Cambodian officials will tour a massive dike-building project just over the border with Vietnam that has sparked fears of flooding in Cambodia.
The So Ha-Cai So Canal Improvement Project calls for dredging an existing canal and building a 57-km-long embankment just beyond the borders of Prey Veng and Svay Rieng provinces in Vietnam, according to Vietnamese official documents on the canal project.
Some 2,690 houses would be built atop the embankment to house families now living in flood-prone low-lying areas.

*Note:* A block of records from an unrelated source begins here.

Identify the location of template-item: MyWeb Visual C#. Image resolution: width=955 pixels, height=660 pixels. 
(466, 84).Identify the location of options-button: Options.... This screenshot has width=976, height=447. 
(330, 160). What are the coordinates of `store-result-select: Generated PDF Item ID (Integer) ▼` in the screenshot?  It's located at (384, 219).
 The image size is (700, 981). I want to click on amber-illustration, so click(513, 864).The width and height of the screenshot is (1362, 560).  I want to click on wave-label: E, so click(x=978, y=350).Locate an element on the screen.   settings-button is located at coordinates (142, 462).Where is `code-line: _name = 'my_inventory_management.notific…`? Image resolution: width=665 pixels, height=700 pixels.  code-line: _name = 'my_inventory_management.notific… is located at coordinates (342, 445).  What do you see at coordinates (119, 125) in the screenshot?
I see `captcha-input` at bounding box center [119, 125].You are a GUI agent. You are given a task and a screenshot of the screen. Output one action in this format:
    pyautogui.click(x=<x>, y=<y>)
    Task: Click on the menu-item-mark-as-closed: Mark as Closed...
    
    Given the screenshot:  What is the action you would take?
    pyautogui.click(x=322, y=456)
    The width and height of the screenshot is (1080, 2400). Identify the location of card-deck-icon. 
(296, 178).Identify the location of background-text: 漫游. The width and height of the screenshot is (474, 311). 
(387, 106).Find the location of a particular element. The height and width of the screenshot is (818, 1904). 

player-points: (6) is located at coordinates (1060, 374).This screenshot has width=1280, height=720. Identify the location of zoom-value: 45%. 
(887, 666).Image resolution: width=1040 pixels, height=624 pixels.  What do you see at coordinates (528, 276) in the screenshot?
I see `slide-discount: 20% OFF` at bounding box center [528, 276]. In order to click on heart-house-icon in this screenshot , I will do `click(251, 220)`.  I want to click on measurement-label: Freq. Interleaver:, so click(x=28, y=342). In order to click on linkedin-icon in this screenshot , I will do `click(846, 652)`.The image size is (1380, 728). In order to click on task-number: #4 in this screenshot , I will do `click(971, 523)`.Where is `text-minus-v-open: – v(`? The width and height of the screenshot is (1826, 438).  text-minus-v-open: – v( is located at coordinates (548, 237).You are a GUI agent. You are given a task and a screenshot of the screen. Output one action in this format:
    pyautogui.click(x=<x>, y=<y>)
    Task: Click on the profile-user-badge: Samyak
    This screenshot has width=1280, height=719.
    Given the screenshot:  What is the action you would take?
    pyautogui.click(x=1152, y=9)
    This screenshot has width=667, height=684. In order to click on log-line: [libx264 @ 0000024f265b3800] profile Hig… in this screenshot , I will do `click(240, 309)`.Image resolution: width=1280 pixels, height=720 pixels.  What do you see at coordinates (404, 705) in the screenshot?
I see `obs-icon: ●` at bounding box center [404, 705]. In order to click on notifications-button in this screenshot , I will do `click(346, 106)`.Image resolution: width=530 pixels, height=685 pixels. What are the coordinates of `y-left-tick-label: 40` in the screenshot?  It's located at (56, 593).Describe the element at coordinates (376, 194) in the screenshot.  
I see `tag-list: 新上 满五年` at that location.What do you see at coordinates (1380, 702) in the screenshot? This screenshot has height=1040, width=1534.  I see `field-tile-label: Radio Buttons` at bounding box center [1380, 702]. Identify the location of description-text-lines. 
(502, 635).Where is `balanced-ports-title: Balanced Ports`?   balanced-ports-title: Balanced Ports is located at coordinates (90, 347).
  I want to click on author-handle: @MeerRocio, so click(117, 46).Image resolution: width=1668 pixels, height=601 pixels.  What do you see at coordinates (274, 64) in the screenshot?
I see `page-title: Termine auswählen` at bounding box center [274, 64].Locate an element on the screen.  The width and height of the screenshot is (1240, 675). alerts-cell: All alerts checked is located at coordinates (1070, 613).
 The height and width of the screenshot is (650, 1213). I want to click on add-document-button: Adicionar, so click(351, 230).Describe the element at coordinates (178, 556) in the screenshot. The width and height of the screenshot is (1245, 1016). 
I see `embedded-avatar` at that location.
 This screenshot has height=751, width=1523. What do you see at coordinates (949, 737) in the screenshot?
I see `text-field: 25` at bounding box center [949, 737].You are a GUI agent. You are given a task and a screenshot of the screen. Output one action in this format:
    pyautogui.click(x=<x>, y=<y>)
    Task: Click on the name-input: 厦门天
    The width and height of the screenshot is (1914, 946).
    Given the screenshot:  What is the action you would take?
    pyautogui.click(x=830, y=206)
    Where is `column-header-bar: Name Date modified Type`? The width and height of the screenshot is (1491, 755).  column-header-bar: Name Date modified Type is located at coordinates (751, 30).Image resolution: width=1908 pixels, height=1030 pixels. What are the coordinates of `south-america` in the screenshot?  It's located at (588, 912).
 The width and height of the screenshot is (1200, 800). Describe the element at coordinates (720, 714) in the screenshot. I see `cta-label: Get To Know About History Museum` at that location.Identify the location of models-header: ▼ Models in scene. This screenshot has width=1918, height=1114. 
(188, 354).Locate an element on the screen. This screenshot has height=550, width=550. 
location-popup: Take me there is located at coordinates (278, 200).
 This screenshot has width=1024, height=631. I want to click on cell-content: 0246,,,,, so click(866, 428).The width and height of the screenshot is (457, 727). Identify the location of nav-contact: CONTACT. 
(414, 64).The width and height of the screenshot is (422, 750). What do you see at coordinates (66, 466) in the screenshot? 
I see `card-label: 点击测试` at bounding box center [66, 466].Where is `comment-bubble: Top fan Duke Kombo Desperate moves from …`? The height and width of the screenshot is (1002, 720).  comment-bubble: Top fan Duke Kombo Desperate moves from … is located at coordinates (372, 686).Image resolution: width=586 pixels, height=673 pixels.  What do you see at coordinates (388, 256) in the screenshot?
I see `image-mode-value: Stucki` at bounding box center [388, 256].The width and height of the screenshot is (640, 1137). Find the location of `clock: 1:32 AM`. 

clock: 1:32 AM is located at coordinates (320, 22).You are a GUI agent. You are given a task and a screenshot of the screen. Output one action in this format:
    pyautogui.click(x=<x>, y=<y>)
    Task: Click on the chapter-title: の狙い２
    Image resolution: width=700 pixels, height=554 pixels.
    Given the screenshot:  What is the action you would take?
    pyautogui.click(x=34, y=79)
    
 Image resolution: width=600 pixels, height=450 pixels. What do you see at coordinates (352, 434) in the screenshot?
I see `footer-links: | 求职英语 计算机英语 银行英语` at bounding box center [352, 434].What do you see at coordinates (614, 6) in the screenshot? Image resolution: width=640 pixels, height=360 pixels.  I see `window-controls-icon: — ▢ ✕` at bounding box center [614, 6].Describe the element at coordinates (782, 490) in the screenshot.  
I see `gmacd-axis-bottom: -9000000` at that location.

The Vietnamese say it will help protect their people from the area’s annual flooding.
The project would help irrigate 19,000 hectares of land in Vietnam, according to its supporters.
But “if the project is not designed properly, it will cause floods in Cambodia,” said Pich Dun, deputy secretary-general of the Cambodian National Mekong Committee, which manages development along the Mekong River.
The project might back up water that would normally flow into Vietnam and drain out into the Mekong River, he said.
Some officials have blamed Vietnamese dam construction for an increase of the severity and death tolls in the annual floods over the last few years.
In the case of the So Ha-Cai So Canal project, the Vietnamese government has promised that there will be 20 spillways designed into the embankment to allow floodwaters to pass through, “but we are still concerned,” Pich Dun said.
The borders may also be uncertain in the area, he said. Vietnamese officials agreed to let Cambodian officials tour the project site during a Mekong River Commission meeting held earlier this month, said Sin Niny, vice-chair of the Cambodia National Mekong Committee.
The tour is scheduled to occur in August, when officials can observe the effects of flooding, he said. “This is a very, very good sign” of improved relations between the two countries, Sin Niny said.
Activists are concerned that the rapid and often haphazard pace of development in the region has jeopardized people living here.